To see the dimension of first hidden layer:

dl_1.model.get_layer(name="dense_1").input_shape

(None, 2000)

Output size:

    dl_1.model.get_layer(name="dense_1").output_shape
Out[99]:
(None, 32)

So it does seem to give the (2000,32) which is as expected.

However when I try to check the weight matrix for this layer

dl_1.model.get_layer(name="dense_1").get_weights()[0]

It gives me a list of numpy arrays with list length being 2000 and array length inside that 32 like below:

array([[ 0.0484077 , -0.02401097, -0.03099879, -0.02864455, -0.01511723,
         0.01386002,  0.01127522,  0.00844895, -0.02420873,  0.04466306,
         0.02965425,  0.0410631 ,  0.02397312,  0.0038885 ,  0.04846045,
         0.00653989, -0.05288456, -0.00325713,  0.0445733 ,  0.04594839,
         0.02839083,  0.0445912 , -0.0140048 , -0.01198476,  0.05259909,
        -0.03752745, -0.01337494, -0.02162734, -0.01522341,  0.01208428,
         0.01122886,  0.01496441],
       [ 0.05225918,  0.04231448,  0.01388102, -0.03310467, -0.05293509,
         0.01130457,  0.03127011, -0.04250741, -0.04212657, -0.01595866,
        -0.002456  ,  0.01112743,  0.0150629 ,  0.03072598, -0.04061607,
        -0.01131565, -0.02259113,  0.00907649, -0.04728404, -0.00909081,
         0.03182121, -0.04608218, -0.04411709, -0.03561752,  0.04686243,
        -0.04555761,  0.04087613,  0.04380137,  0.02079088, -0.02390963,
        -0.0164928 , -0.01228274],

I am not sure I understand this. It should be 32 X2000 and not 2000 X 32. So I am expecting that since I have 32 units, and each unit has 2000 weights, the list would be 32 elements long and each element should be 2000 dimension numpy array. But it's reverse. I am not sure why is that?

The weights are associated with the hidden layer and not the input layer so if I think they showed it for input layer that doesn't make sense.

Any idea what is going on in this?

1
There is nothing going on, its just a matter of notation and convention. - Dr. Snoopy
Yeah I am understanding that. But isn't this a inconvenient convention? Think about it. When I say I want to check the weights of a layer, it basically means I want to find out for each unit in that layer what are the weights. It also gives me flexibility in indexing by unit (1, 2, 3,,) for a layer and then find out all the weights for that unit. But now, the way Keras has, it's by a unit of previous layer, which means - Baktaawar

1 Answers

5
votes

You are creating a Dense() layer of 32 units. Dense layers are (as your comment in the code indicates) "fully-connected layers", that means each feature in the data is connected to every layer. You also have 2000 features in your data elements.

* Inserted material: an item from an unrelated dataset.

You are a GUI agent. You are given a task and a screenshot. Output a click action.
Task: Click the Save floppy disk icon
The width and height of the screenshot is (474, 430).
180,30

Therefore the array you are getting has 2000 elements, one for each feature, and each one with 32 weights, one for each hidden layer, hence the shape you get.

From the keras docs we can see the example:

model = Sequential()
model.add(Dense(32, input_shape=(16,)))
# now the model will take as input arrays of shape (*, 16)
# and output arrays of shape (*, 32)

# after the first layer, you don't need to specify
# the size of the input anymore:
model.add(Dense(32))

In your case * is 2000 so your output weights should be of shape (2000,32) as you are getting. This seems to be the convention Keras uses for their outputs. Either way you could transform your data to give it other shapes, as a (N, M) array has the same number of elements as a (M, N) array.